Like the prior version, the updated Biosecure Act prohibits executive U.S. agencies from tapping “biotechnology companies of concern” for equipment or services, according to a summary from the law firm Hogan Lovells.
Importantly, the prohibition extends to federal contracts with drugmakers that would involve using equipment and services from those "companies of concern" under certain circumstances and after effective dates that are laid out in the bill's full text.
Previously, there was a worry among many in the industry that drugmakers could be barred from interacting with federal health insurers—relationships that form a sizable chunk of the industry's U.S. sales—based on broad contracting prohibitions laid out in prior legislation.
The new bill does not broadly apply to "reimbursement/payer contracts such as those supporting federal health programs," according to Hogan Lovells. But the firm says there could be some "collateral" effects around supplying products that rely on inputs from Biosecure-targeted companies.

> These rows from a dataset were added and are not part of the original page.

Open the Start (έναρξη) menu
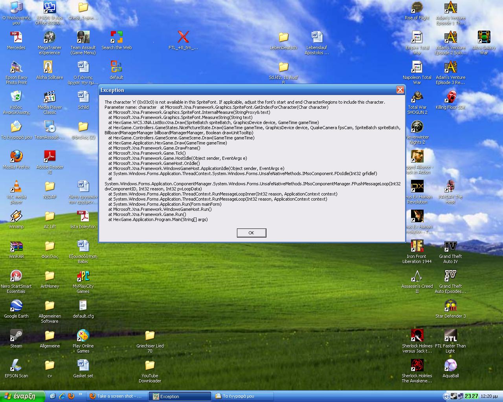The height and width of the screenshot is (402, 503). [22, 396]
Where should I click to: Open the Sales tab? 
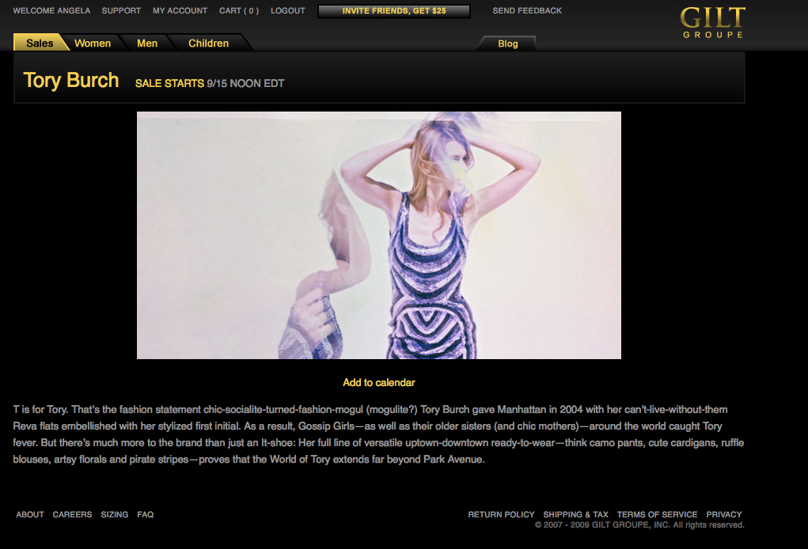pyautogui.click(x=40, y=44)
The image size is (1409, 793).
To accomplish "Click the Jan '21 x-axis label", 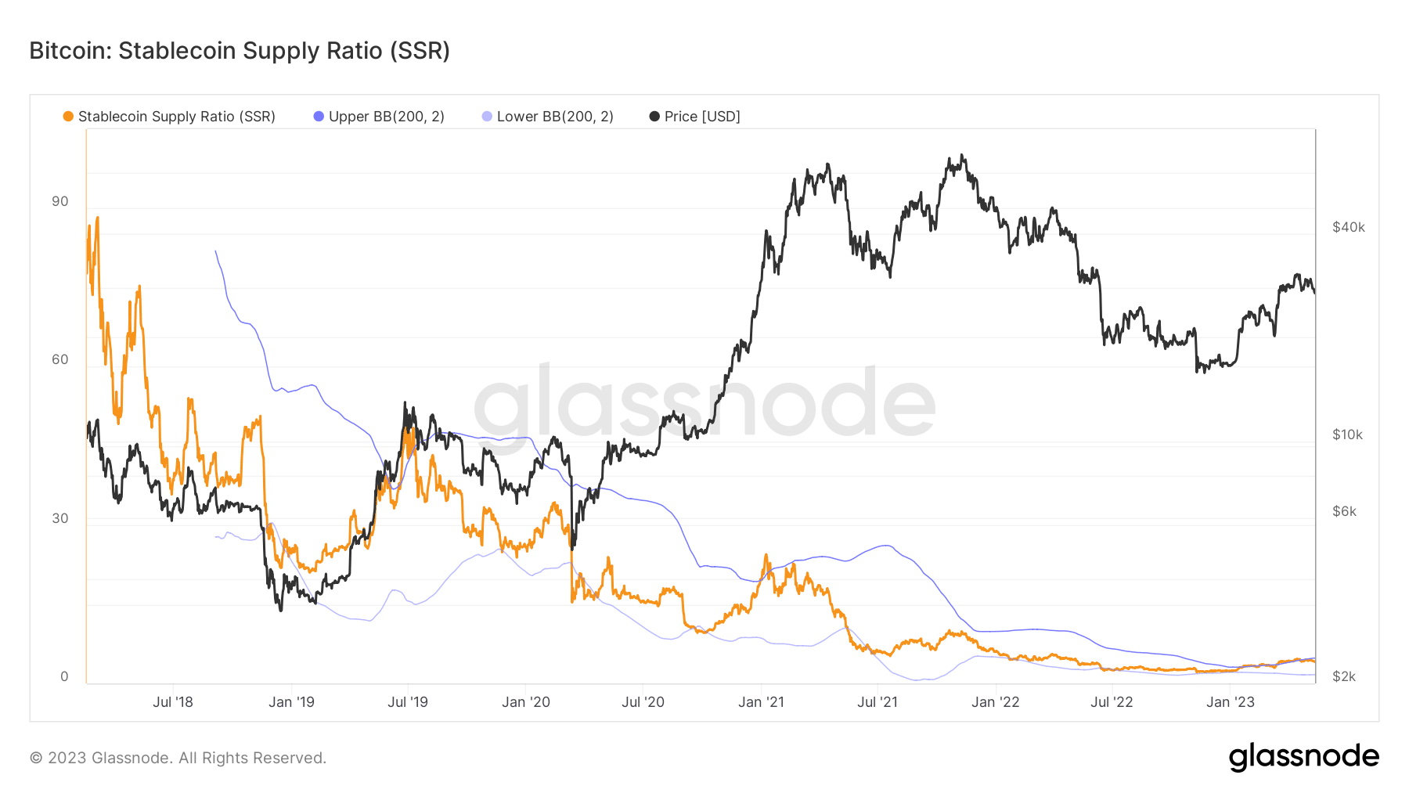I will (x=761, y=702).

In addition, under the first version of the Biosecure Act, several China life sciences companies were named and directly targeted. The new bill changes the approach and taps the Office of Management and Budget with coming up with a list of relevant companies "of concern" while also utilizing the Pentagon's Section 1260H list of firms associated with the Chinese military.
On the latter front, biopharma development and manufacturing contracting juggernaut WuXi AppTec could face mounting scrutiny, as Bloomberg recently reported the company is being considered for inclusion in the Pentagon list. A company spokesperson told Fierce that WuXi AppTec is "not affiliated with any government or military institutions and does not meet the statutory criteria for designation on the 1260H List."
The Biosecure Act first surfaced in January 2024 and quickly gained support from lawmakers in both major parties as well as the industry trade group BIO. In the months that followed, discussion emerged about the negative ramifications of a sudden decoupling from Chinese biopharma contracting juggernauts. A later version of the legislation set a 2032 decoupling deadline to address this concern.
Still, the legislation failed to pass into law last year, missing the cut in the 2025 defense spending bill after taking flak from lawmakers like Massachusetts Democratic Rep. Jim McGovern and Kentucky Republican Sen. Rand Paul. Some criticism concerned the prior version's "whack-a-mole" approach of naming individual companies and an overall lack of due process.
The Senate voted to include the new version of Biosecure in the U.S.’ annual defense spending bill back in October.